Six-Month Clinical and Ecological Momentary Assessment Follow-Up of Patients at High Risk of Suicide: A Survival Analysis

Alejandro Porras-Segovia, MD, PhDa,b,‡; Manon Moreno, MSa,c,‡; María Luisa Barrigón, MD, PhDa,c,d; Jorge López Castroman, MD, PhDe; Philippe Courtet, MD, PhDf; Sofian Berrouiguet, MDg; Antonio Artés-Rodríguez, PhDh; and Enrique Baca-García, MD, PhDa–e,i–l,*

Published: December 14, 2022


Objective: In this study, we combined ecological momentary assessment (EMA) with traditional clinical follow-up to explore correlates of suicidal relapse in patients with a history of suicidal behavior.

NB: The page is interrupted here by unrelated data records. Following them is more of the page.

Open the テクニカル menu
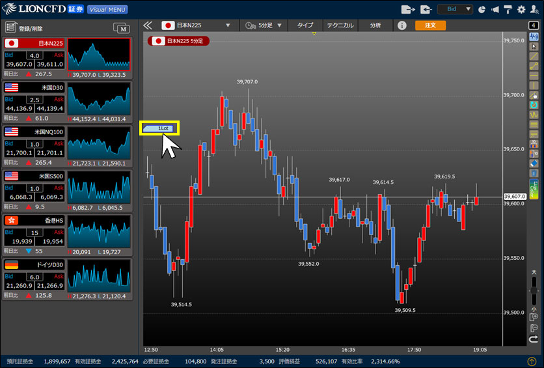Image resolution: width=544 pixels, height=368 pixels. click(x=340, y=25)
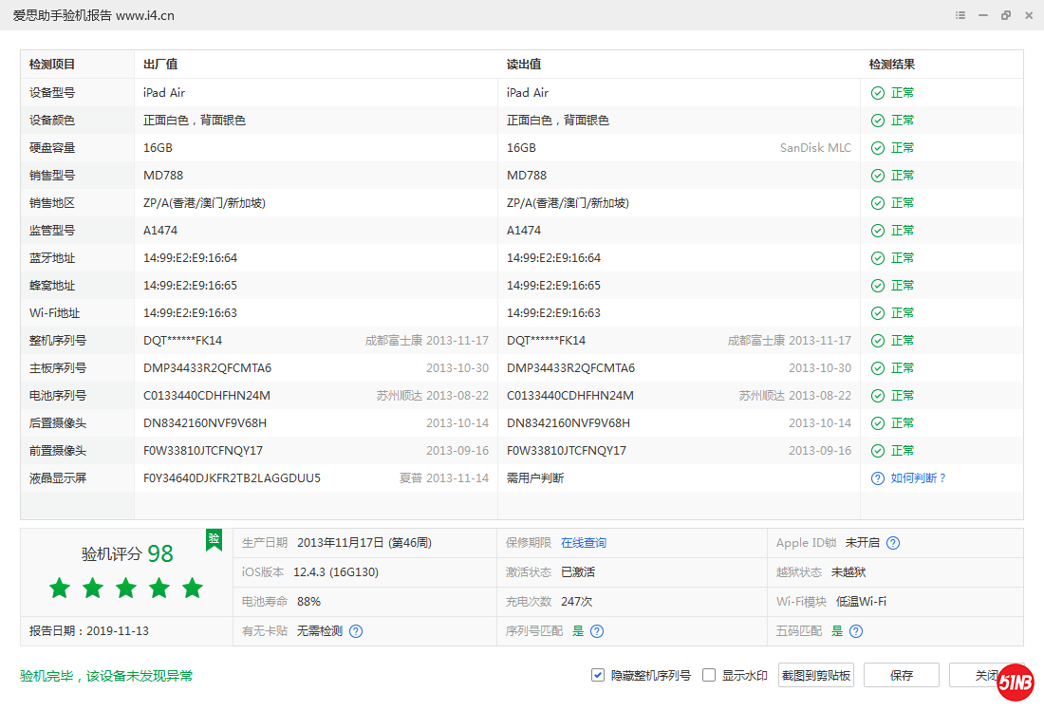Uncheck the 隐藏整机序列号 checkbox
Image resolution: width=1044 pixels, height=711 pixels.
598,675
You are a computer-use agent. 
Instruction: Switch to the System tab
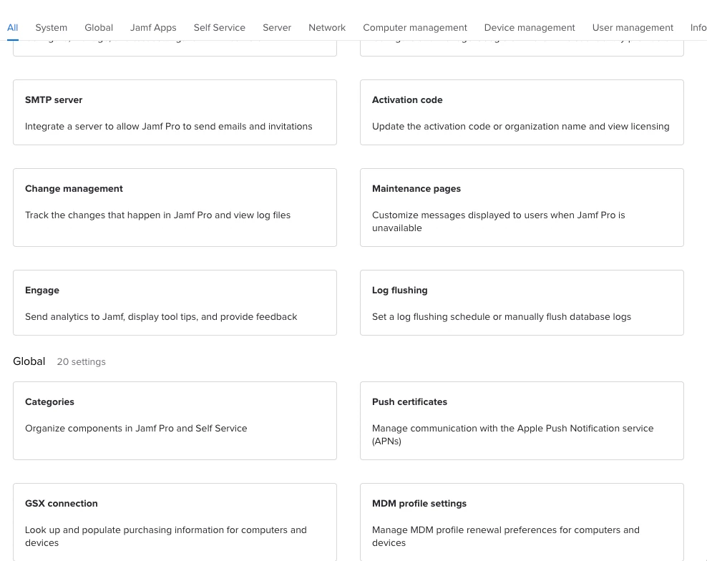point(52,27)
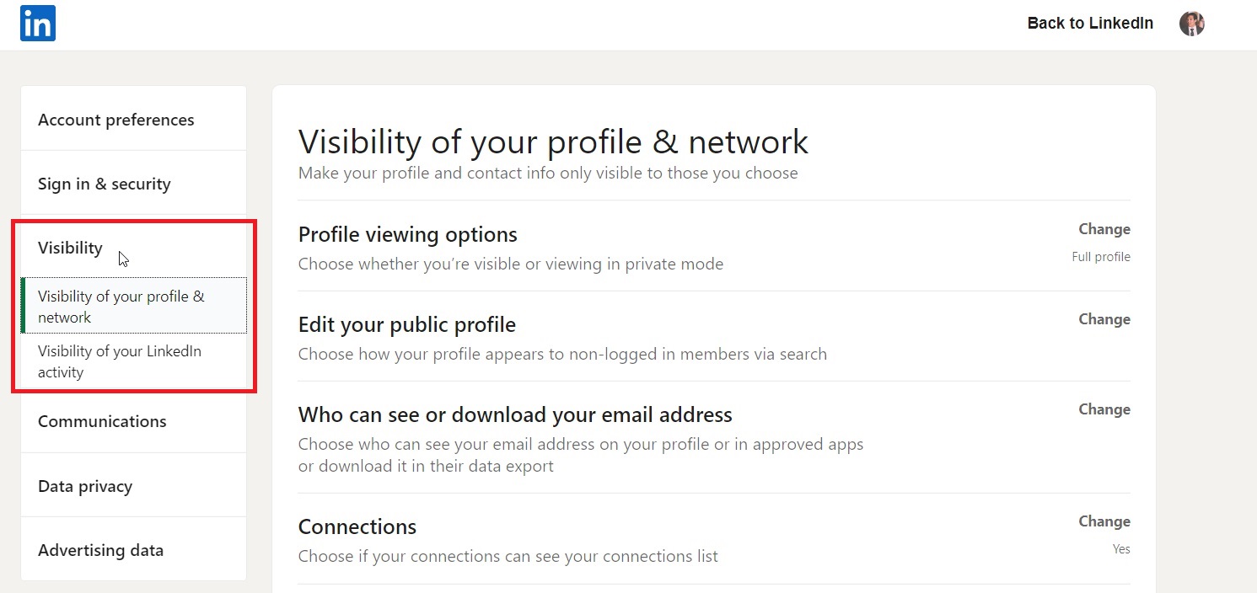The width and height of the screenshot is (1257, 593).
Task: Click Back to LinkedIn link
Action: (1089, 24)
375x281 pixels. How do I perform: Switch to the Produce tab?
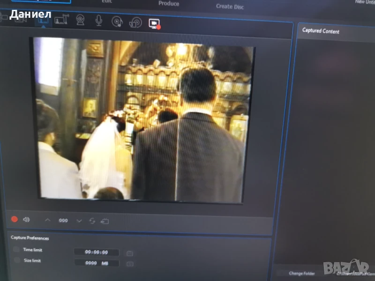169,4
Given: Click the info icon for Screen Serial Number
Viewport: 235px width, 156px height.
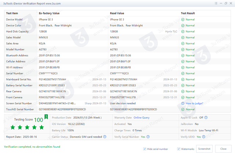Looking at the screenshot, I should pos(182,103).
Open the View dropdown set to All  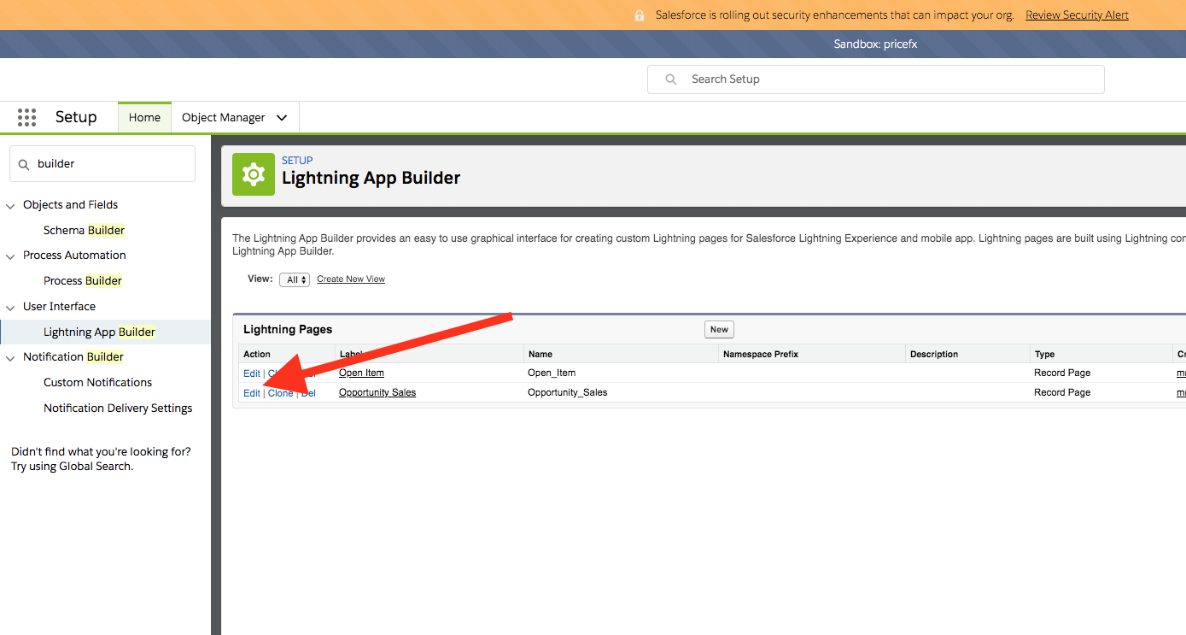tap(295, 279)
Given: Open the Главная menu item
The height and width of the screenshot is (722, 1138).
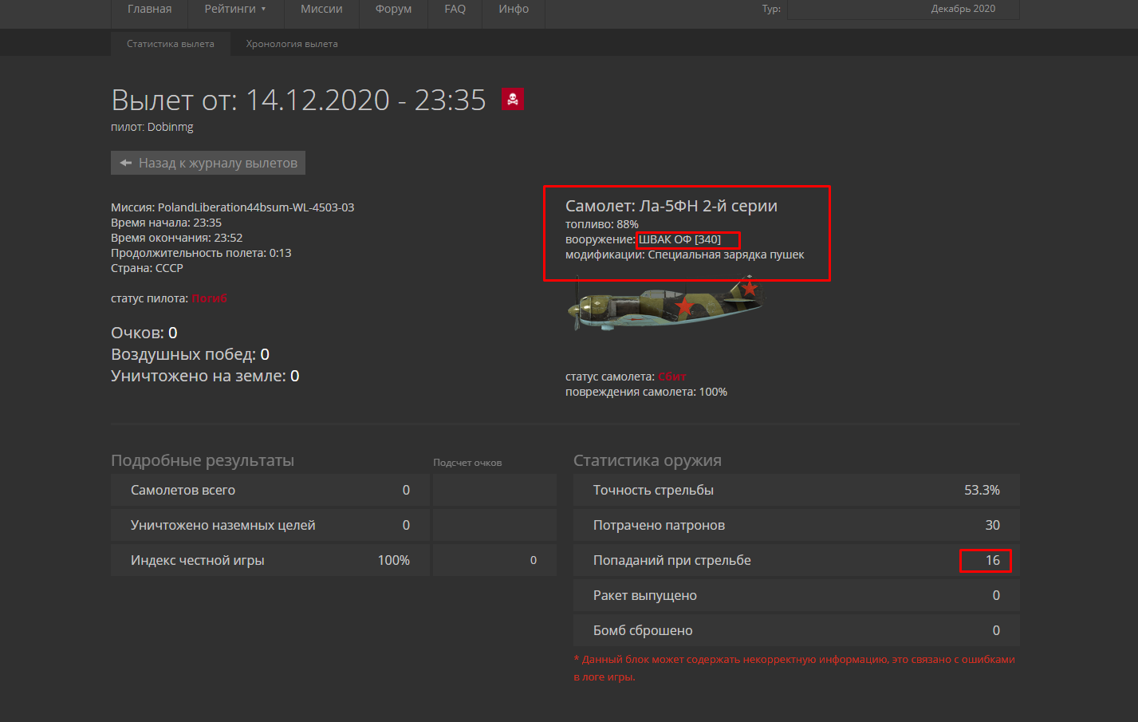Looking at the screenshot, I should [149, 9].
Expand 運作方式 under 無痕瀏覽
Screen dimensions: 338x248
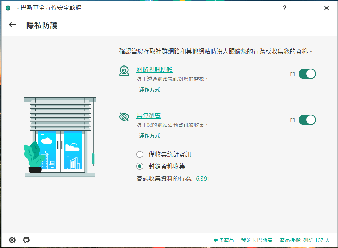[x=149, y=136]
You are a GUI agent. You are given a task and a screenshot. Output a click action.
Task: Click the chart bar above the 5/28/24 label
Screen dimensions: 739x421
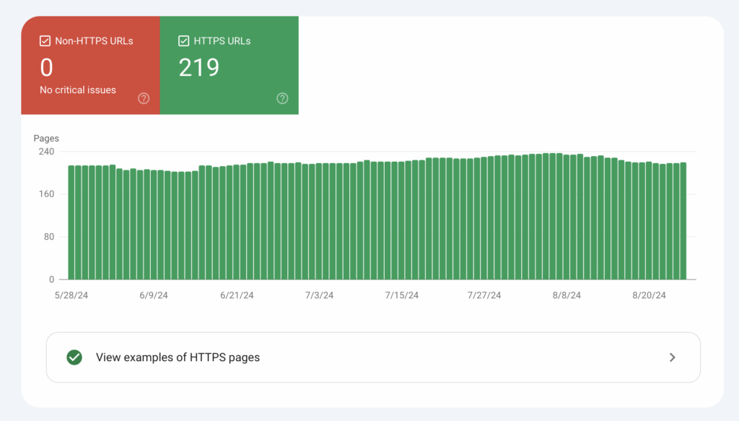pos(71,220)

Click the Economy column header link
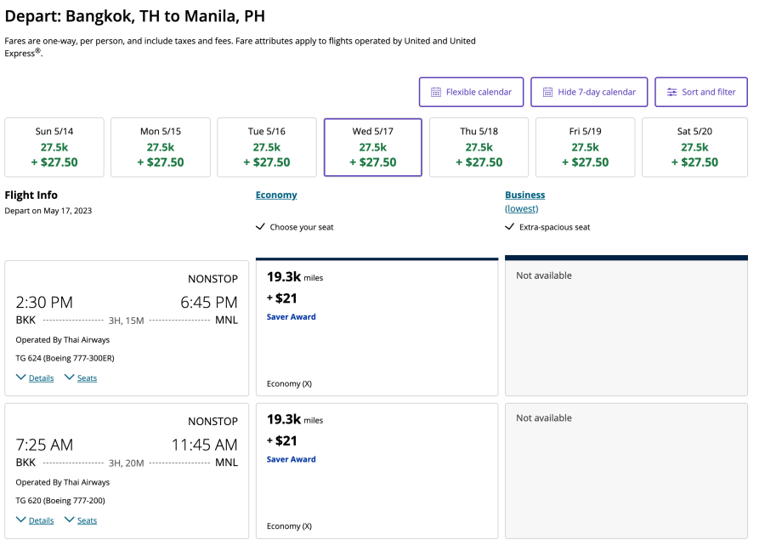276,195

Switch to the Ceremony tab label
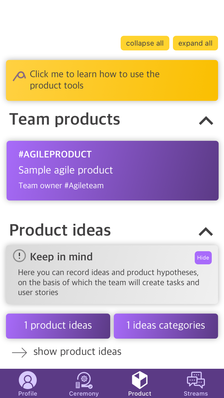click(84, 394)
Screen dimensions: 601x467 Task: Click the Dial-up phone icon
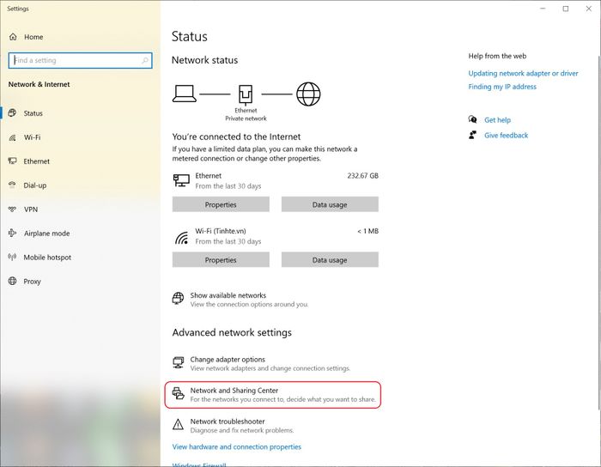point(12,185)

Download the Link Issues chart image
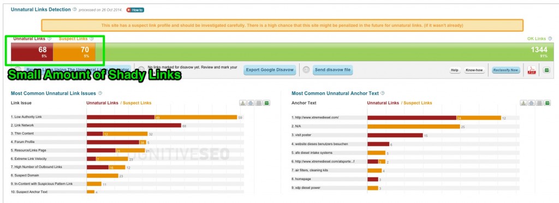243,103
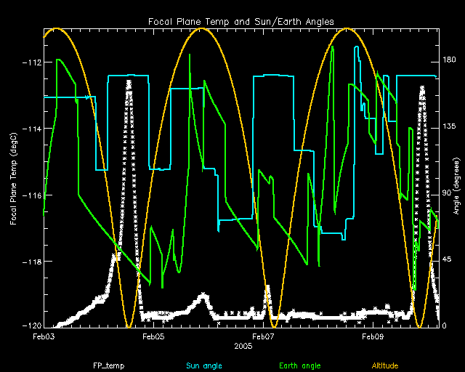
Task: Select the -118 temperature tick label
Action: click(31, 262)
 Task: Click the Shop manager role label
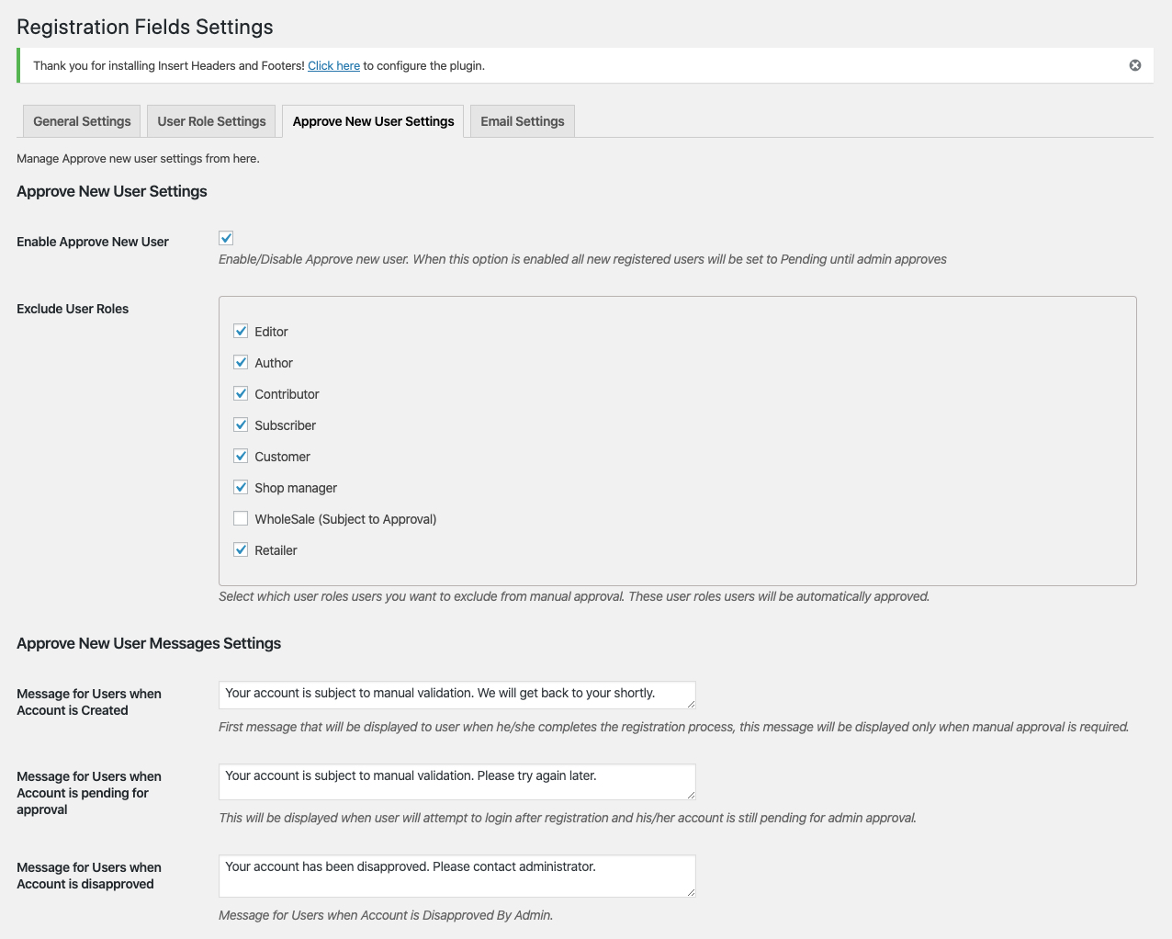(296, 488)
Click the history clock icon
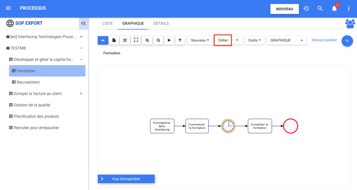This screenshot has height=190, width=357. coord(306,9)
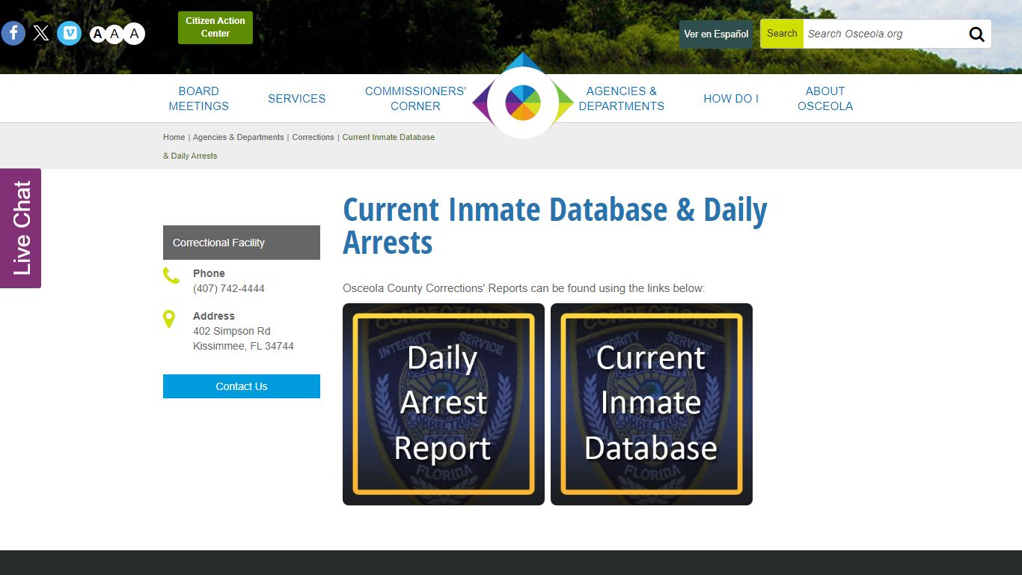
Task: Open the Live Chat sidebar tab
Action: click(x=20, y=228)
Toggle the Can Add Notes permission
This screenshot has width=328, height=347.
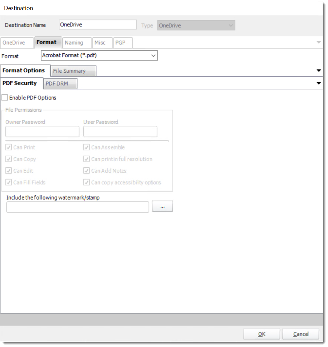86,171
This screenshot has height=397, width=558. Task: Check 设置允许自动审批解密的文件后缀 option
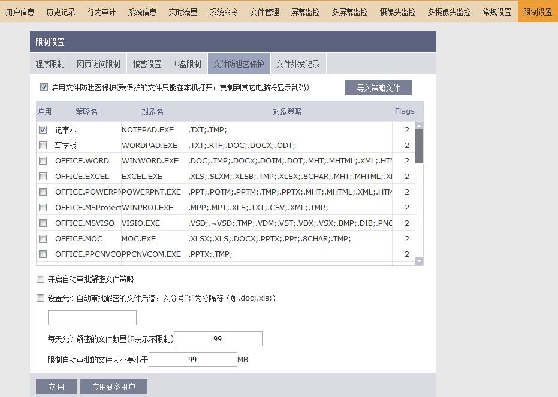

Methods: Over 6 months, we followed up with 393 patients who completed baseline and follow-up interviews and were monitored through smartphone-based EMA via the MEmind app. Recruitment was conducted between February 2018 and March 2020. We recorded the occurrence of clinical suicidal events and EMA suicidal events, the latter defined as extreme scores on questions on passive suicide ideation.

Results: Fifteen percent of participants had a new clinical suicidal event during follow-up (9.2% suicide attempt [SA]; 5.9% emergency referral for suicidal ideation [SI]). Of the 319 participants who installed the MEmind app, 20.7% presented with EMA suicidal events. EMA suicidal events were statistically significantly associated with clinical suicidal events at 2-month follow-up but not at 6-month follow-up. In the Cox multivariate regression model, 5 factors were independently associated with clinical suicidal events: number of previous SAs, SA in the past year, SA in the past month (risk factors), female gender, and age (protective factors).

Conclusions: Our study confirms some of the risk factors classically associated with risk of suicide reattempt, such as history of suicidal behavior, while questioning others, such as female gender. Risk factors associated with EMA events differed from risk factors associated with traditional clinical suicide events, supporting the existence of distinct suicidal phenotypes.